The Metropolitan Museum of Art says, “Kinryūsan Sensōji, the famous temple at Asakusa dedicated to the bodhisattva Kannon (Avalokiteshvara in Sanskrit), was the most popular venerable Buddhist temple in Edo.”
In the following art piece, three people are struggling in the harsh wintery conditions in Kanbara. This is located in the prefecture of Shizuoka. Once more, you can feel the harsh wintery conditions with people fighting against the odds. Also, you can visibly imagine small mountain villages that dot the landscape.

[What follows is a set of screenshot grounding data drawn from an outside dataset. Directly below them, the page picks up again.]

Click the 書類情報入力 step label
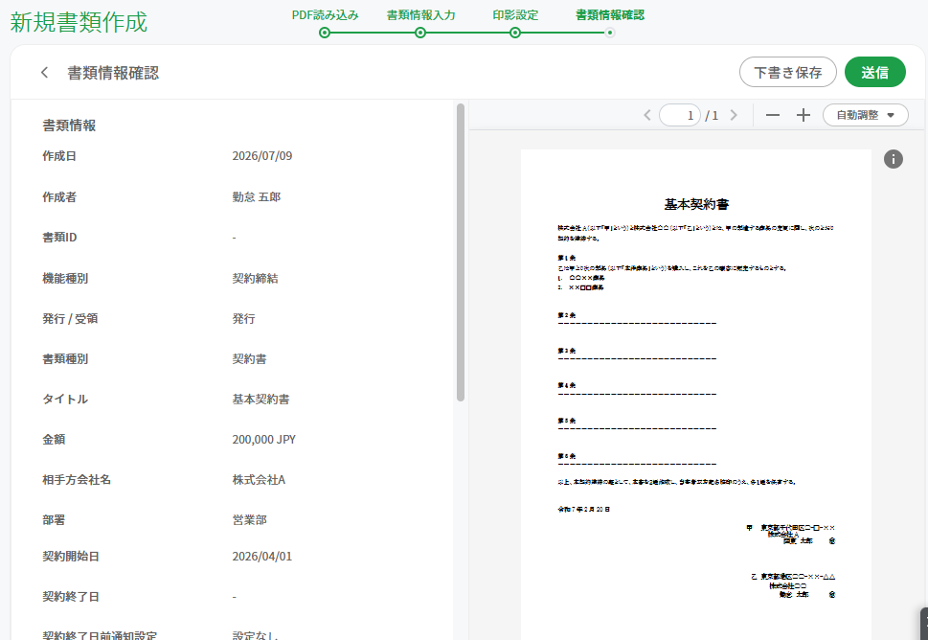Screen dimensions: 928x640 [x=420, y=15]
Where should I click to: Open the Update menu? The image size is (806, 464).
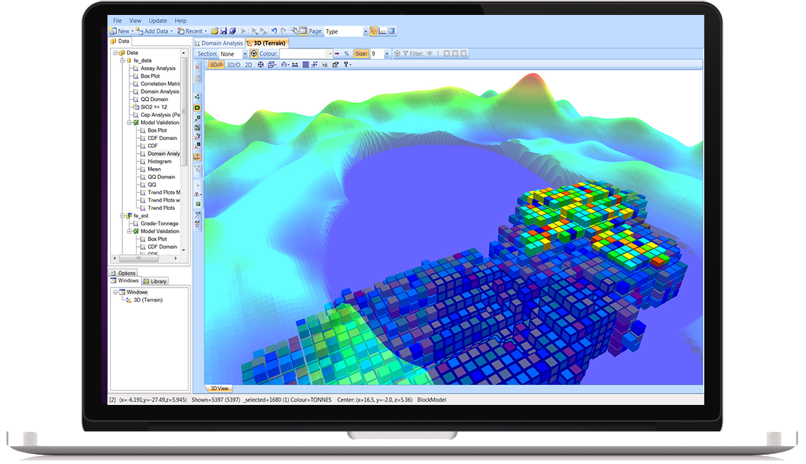157,21
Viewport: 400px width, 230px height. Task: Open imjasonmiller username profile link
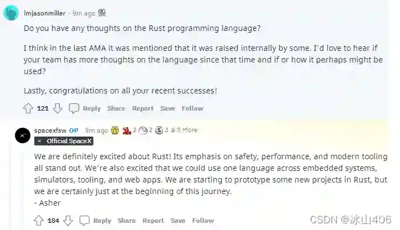(45, 12)
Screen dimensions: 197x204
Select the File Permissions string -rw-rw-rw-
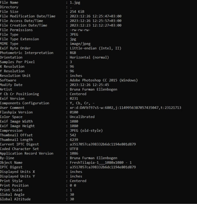[x=80, y=30]
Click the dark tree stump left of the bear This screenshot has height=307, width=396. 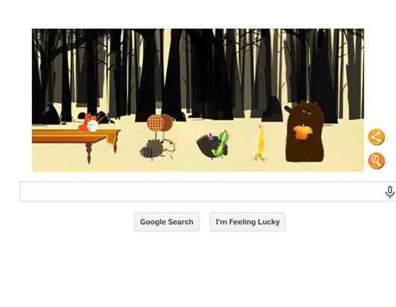click(271, 109)
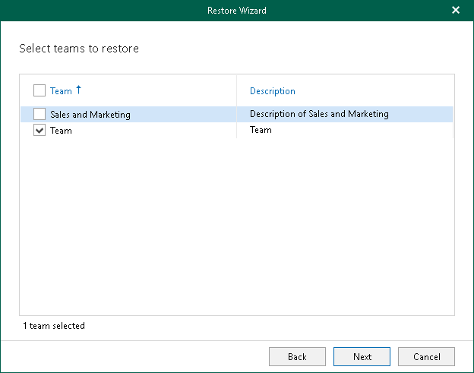Cancel the restore wizard

426,356
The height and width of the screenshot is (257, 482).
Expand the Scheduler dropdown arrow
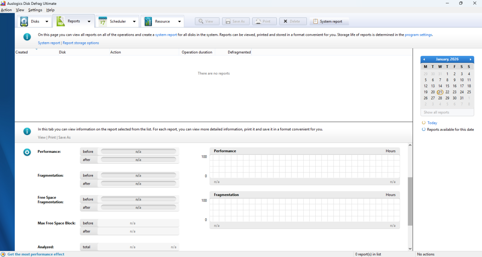click(x=134, y=22)
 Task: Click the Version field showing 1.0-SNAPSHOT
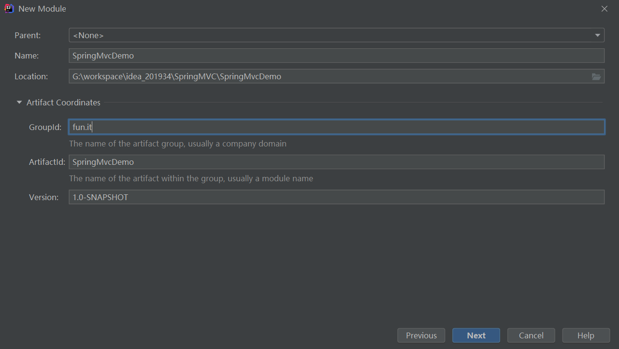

However, while the art piece is stunning, it is a mirage by Hiroshige – even if the landscape and village are real. In reality, this area rarely gets deep snow. After all, Kanbara is located in a temperate area. Therefore, Kanbara is cushioned by the Kuroshio Current (a warm ocean current) that transports warm equatorial water – so a milder climate (in general).
The final print is the Zôjô-ji Temple in Shiba (Shiba Zôjô-ji setchû). Once more, the snow-filled landscape and people visiting the Buddhist temple – or passing through if local – is a stunning print by Hiroshige.